▶ Task: Send back the whole listing untouched.

*** Record extracts ***

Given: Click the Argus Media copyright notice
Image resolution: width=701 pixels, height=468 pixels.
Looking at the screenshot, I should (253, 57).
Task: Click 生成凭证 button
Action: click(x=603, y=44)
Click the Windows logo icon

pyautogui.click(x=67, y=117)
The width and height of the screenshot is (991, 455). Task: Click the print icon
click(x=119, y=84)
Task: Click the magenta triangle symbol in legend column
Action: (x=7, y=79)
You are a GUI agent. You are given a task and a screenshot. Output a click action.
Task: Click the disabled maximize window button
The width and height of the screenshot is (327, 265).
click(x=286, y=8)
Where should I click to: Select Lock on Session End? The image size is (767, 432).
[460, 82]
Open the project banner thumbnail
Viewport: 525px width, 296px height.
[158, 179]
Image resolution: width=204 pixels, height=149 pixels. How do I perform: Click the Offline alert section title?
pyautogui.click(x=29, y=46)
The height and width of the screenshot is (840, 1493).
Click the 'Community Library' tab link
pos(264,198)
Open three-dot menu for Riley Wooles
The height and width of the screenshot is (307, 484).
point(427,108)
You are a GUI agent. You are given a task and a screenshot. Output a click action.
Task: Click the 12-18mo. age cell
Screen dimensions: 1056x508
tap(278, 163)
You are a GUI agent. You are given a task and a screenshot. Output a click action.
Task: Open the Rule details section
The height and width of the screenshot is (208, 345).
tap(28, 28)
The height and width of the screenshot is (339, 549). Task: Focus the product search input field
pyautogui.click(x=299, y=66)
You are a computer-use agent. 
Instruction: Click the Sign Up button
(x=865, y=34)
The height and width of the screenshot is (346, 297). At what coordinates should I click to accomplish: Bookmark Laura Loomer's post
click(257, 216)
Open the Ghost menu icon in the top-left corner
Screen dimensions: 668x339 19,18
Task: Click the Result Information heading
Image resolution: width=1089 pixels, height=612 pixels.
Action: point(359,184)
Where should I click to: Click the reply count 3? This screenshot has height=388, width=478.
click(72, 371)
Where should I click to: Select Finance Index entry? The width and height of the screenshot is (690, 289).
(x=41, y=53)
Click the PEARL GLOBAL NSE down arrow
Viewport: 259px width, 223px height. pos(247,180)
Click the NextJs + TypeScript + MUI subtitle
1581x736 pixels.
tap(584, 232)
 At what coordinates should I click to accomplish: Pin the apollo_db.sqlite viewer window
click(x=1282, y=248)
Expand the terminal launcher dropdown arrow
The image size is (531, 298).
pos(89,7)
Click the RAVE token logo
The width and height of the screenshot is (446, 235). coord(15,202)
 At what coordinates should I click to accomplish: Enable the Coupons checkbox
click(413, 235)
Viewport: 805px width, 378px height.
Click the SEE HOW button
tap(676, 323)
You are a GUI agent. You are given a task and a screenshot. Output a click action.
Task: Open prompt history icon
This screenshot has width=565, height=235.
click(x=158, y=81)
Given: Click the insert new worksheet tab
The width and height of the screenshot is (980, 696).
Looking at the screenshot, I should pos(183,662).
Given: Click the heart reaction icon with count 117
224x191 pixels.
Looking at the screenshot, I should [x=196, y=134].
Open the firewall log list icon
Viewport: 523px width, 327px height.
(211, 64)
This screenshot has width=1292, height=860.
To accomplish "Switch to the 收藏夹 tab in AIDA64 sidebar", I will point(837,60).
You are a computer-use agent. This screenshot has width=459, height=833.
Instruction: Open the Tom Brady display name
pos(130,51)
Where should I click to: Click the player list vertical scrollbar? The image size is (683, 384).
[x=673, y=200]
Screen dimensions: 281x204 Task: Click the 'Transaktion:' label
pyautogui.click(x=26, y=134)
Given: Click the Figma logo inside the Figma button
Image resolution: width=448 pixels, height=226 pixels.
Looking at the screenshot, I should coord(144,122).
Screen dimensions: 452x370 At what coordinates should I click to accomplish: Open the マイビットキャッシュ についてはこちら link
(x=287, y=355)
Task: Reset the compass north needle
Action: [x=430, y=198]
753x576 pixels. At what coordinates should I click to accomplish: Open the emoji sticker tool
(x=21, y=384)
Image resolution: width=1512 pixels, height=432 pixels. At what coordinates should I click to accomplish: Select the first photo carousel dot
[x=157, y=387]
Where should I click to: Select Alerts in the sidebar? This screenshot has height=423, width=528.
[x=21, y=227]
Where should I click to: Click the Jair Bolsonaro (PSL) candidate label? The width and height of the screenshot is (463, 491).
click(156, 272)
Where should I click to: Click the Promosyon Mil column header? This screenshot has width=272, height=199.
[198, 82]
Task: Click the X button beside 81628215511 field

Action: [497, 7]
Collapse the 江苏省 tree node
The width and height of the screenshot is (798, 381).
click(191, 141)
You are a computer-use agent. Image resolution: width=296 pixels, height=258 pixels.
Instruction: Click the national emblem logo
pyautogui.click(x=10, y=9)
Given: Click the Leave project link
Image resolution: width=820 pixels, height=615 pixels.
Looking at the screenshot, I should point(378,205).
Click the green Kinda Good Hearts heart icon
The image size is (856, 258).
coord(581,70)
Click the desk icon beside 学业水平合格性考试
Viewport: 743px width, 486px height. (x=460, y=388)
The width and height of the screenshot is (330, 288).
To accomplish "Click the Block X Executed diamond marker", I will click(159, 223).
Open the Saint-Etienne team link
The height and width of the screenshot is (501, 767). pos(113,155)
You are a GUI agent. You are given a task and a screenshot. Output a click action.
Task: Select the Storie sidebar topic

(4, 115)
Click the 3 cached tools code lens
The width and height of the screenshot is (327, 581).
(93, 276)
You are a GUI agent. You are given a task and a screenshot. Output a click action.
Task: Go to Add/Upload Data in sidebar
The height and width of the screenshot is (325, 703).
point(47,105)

*** End of Record extracts ***

▶ Written solution:
Given: Click the Argus Media copyright notice
Image resolution: width=701 pixels, height=468 pixels.
Looking at the screenshot, I should (253, 57).
Task: Click 生成凭证 button
Action: click(x=603, y=44)
Click the Windows logo icon

pyautogui.click(x=67, y=117)
The width and height of the screenshot is (991, 455). Task: Click the print icon
click(x=119, y=84)
Task: Click the magenta triangle symbol in legend column
Action: (x=7, y=79)
You are a GUI agent. You are given a task and a screenshot. Output a click action.
Task: Click the disabled maximize window button
The width and height of the screenshot is (327, 265).
click(x=286, y=8)
Where should I click to: Select Lock on Session End? The image size is (767, 432).
[460, 82]
Open the project banner thumbnail
Viewport: 525px width, 296px height.
[158, 179]
Image resolution: width=204 pixels, height=149 pixels. How do I perform: Click the Offline alert section title?
pyautogui.click(x=29, y=46)
The height and width of the screenshot is (840, 1493).
Click the 'Community Library' tab link
pos(264,198)
Open three-dot menu for Riley Wooles
The height and width of the screenshot is (307, 484).
point(427,108)
You are a GUI agent. You are given a task and a screenshot. Output a click action.
Task: Click the 12-18mo. age cell
Screen dimensions: 1056x508
tap(278, 163)
You are a GUI agent. You are given a task and a screenshot. Output a click action.
Task: Open the Rule details section
The height and width of the screenshot is (208, 345).
tap(28, 28)
The height and width of the screenshot is (339, 549). Task: Focus the product search input field
pyautogui.click(x=299, y=66)
You are a computer-use agent. 
Instruction: Click the Sign Up button
(x=865, y=34)
The height and width of the screenshot is (346, 297). At what coordinates should I click to accomplish: Bookmark Laura Loomer's post
click(257, 216)
Open the Ghost menu icon in the top-left corner
Screen dimensions: 668x339 19,18
Task: Click the Result Information heading
Image resolution: width=1089 pixels, height=612 pixels.
Action: point(359,184)
Where should I click to: Click the reply count 3? This screenshot has height=388, width=478.
click(72, 371)
Where should I click to: Select Finance Index entry? The width and height of the screenshot is (690, 289).
(x=41, y=53)
Click the PEARL GLOBAL NSE down arrow
Viewport: 259px width, 223px height. pos(247,180)
Click the NextJs + TypeScript + MUI subtitle
1581x736 pixels.
tap(584, 232)
 At what coordinates should I click to accomplish: Pin the apollo_db.sqlite viewer window
click(x=1282, y=248)
Expand the terminal launcher dropdown arrow
The image size is (531, 298).
pos(89,7)
Click the RAVE token logo
The width and height of the screenshot is (446, 235). coord(15,202)
 At what coordinates should I click to accomplish: Enable the Coupons checkbox
click(413, 235)
Viewport: 805px width, 378px height.
Click the SEE HOW button
tap(676, 323)
You are a GUI agent. You are given a task and a screenshot. Output a click action.
Task: Open prompt history icon
This screenshot has width=565, height=235.
click(x=158, y=81)
Given: Click the insert new worksheet tab
The width and height of the screenshot is (980, 696).
Looking at the screenshot, I should pos(183,662).
Given: Click the heart reaction icon with count 117
224x191 pixels.
Looking at the screenshot, I should [x=196, y=134].
Open the firewall log list icon
Viewport: 523px width, 327px height.
(211, 64)
This screenshot has width=1292, height=860.
To accomplish "Switch to the 收藏夹 tab in AIDA64 sidebar", I will point(837,60).
You are a computer-use agent. This screenshot has width=459, height=833.
Instruction: Open the Tom Brady display name
pos(130,51)
Where should I click to: Click the player list vertical scrollbar? The image size is (683, 384).
[x=673, y=200]
Screen dimensions: 281x204 Task: Click the 'Transaktion:' label
pyautogui.click(x=26, y=134)
Given: Click the Figma logo inside the Figma button
Image resolution: width=448 pixels, height=226 pixels.
Looking at the screenshot, I should coord(144,122).
Screen dimensions: 452x370 At what coordinates should I click to accomplish: Open the マイビットキャッシュ についてはこちら link
(x=287, y=355)
Task: Reset the compass north needle
Action: [x=430, y=198]
753x576 pixels. At what coordinates should I click to accomplish: Open the emoji sticker tool
(x=21, y=384)
Image resolution: width=1512 pixels, height=432 pixels. At what coordinates should I click to accomplish: Select the first photo carousel dot
[x=157, y=387]
Where should I click to: Select Alerts in the sidebar? This screenshot has height=423, width=528.
[x=21, y=227]
Where should I click to: Click the Jair Bolsonaro (PSL) candidate label? The width and height of the screenshot is (463, 491).
click(156, 272)
Where should I click to: Click the Promosyon Mil column header? This screenshot has width=272, height=199.
[198, 82]
Task: Click the X button beside 81628215511 field

Action: [497, 7]
Collapse the 江苏省 tree node
The width and height of the screenshot is (798, 381).
click(191, 141)
You are a computer-use agent. Image resolution: width=296 pixels, height=258 pixels.
Instruction: Click the national emblem logo
pyautogui.click(x=10, y=9)
Given: Click the Leave project link
Image resolution: width=820 pixels, height=615 pixels.
Looking at the screenshot, I should point(378,205).
Click the green Kinda Good Hearts heart icon
The image size is (856, 258).
coord(581,70)
Click the desk icon beside 学业水平合格性考试
Viewport: 743px width, 486px height. (x=460, y=388)
The width and height of the screenshot is (330, 288).
To accomplish "Click the Block X Executed diamond marker", I will click(159, 223).
Open the Saint-Etienne team link
The height and width of the screenshot is (501, 767). pos(113,155)
You are a GUI agent. You are given a task and a screenshot. Output a click action.
Task: Select the Storie sidebar topic

(4, 115)
Click the 3 cached tools code lens
The width and height of the screenshot is (327, 581).
(93, 276)
You are a GUI agent. You are given a task and a screenshot. Output a click action.
Task: Go to Add/Upload Data in sidebar
The height and width of the screenshot is (325, 703).
point(47,105)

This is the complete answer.